§ **THE TASK**
From the passage on the Slurm-V SPANK plugin design, copy out word for word the part starting at "SPANK Plugin-based Design: As" and ending at "in different contexts.".

§ **PASSAGE PROVIDED**
::::

SPANK Plugin-based Design: As introduced in Sect. 2.1, the SPANK plugin architecture allows a developer to dynamically extend functions during a Slurm job execution. Listing 1.1 presents an example of a SPANK plugin-based batch job in the Slurm-V framework. As we can see from line5-line13, the user can specify all VM configuration options as inherent ones preceded with #SBATCH. The Slurm-V-run on line15 is a launcher wrapper of srun for launching MPI jobs on VMs. Also, there is no need to insert extra tasks in this job script. Thus, it is more transparent to the end user compared to the Task-based design. Once the user submits the job using sbatch command, the SPANK plugin is loaded and the three components are invoked in different contexts.
Figure 4(a) illustrates the workflow of the SPANK plugin-based design in detail under the Slurm-V framework. Once the user submits the batch job request, SPANK plugin is loaded, and spank_init will first register all VM configuration options specified by the user and do a sanity checking for them locally before sending to the remote side. Then, spank_init_post_opt will set these options in the current job control environment so that they are visible to all Slurmd daemons on allocated nodes later. Slurmctld identifies requested resources, environment and queues the request in its priority-ordered queue. Once the resources are available, Slurmctld allocates resources to the job and contacts the first node in the allocation for starting user’s job. The Slurmd on that node responds to the request, establishes the new environment, and initiates the user task specified by srun command in the launcher wrapper. srun connects to Slurmctld to request a job step and then passes the job step credential to Slurmds running on allocated nodes.

::::

§ **RECORDED DATA**

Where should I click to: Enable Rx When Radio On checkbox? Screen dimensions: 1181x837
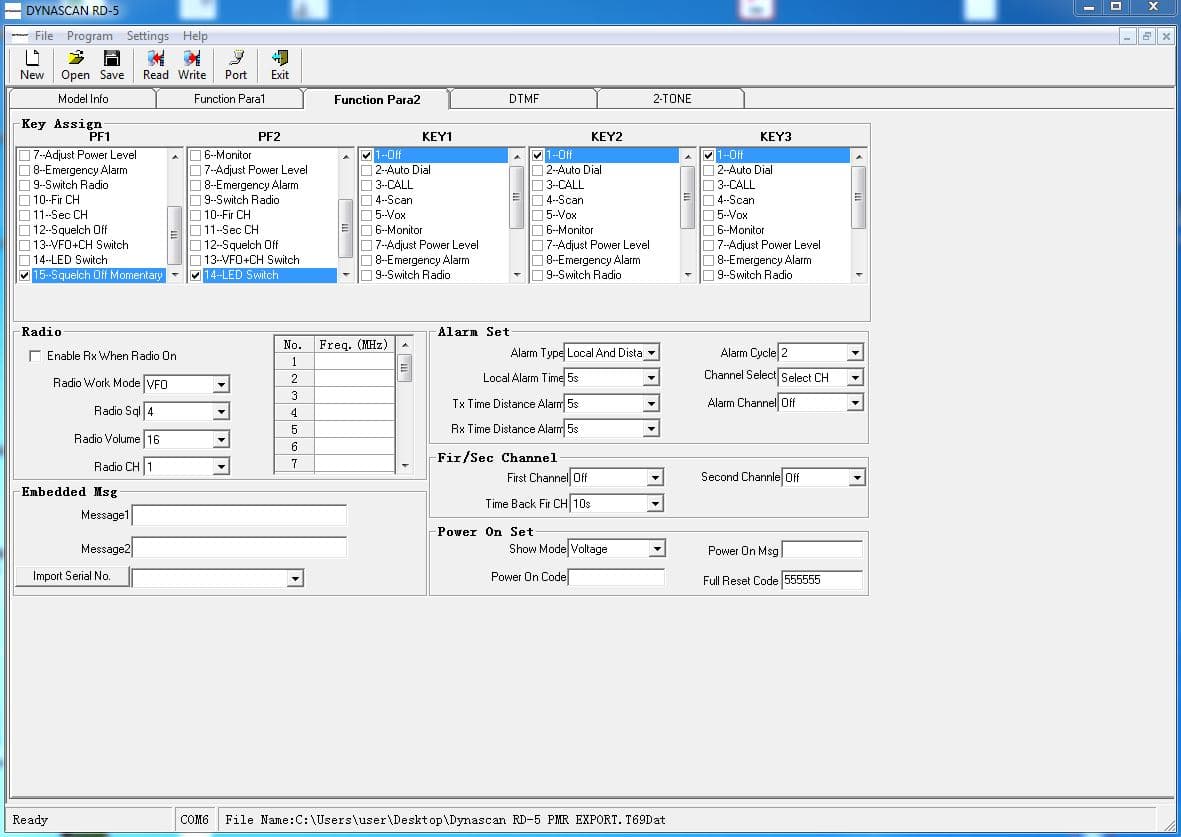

::::

§ **EXERCISE RESULT**
SPANK Plugin-based Design: As introduced in Sect. 2.1, the SPANK plugin architecture allows a developer to dynamically extend functions during a Slurm job execution. Listing 1.1 presents an example of a SPANK plugin-based batch job in the Slurm-V framework. As we can see from line5-line13, the user can specify all VM configuration options as inherent ones preceded with #SBATCH. The Slurm-V-run on line15 is a launcher wrapper of srun for launching MPI jobs on VMs. Also, there is no need to insert extra tasks in this job script. Thus, it is more transparent to the end user compared to the Task-based design. Once the user submits the job using sbatch command, the SPANK plugin is loaded and the three components are invoked in different contexts.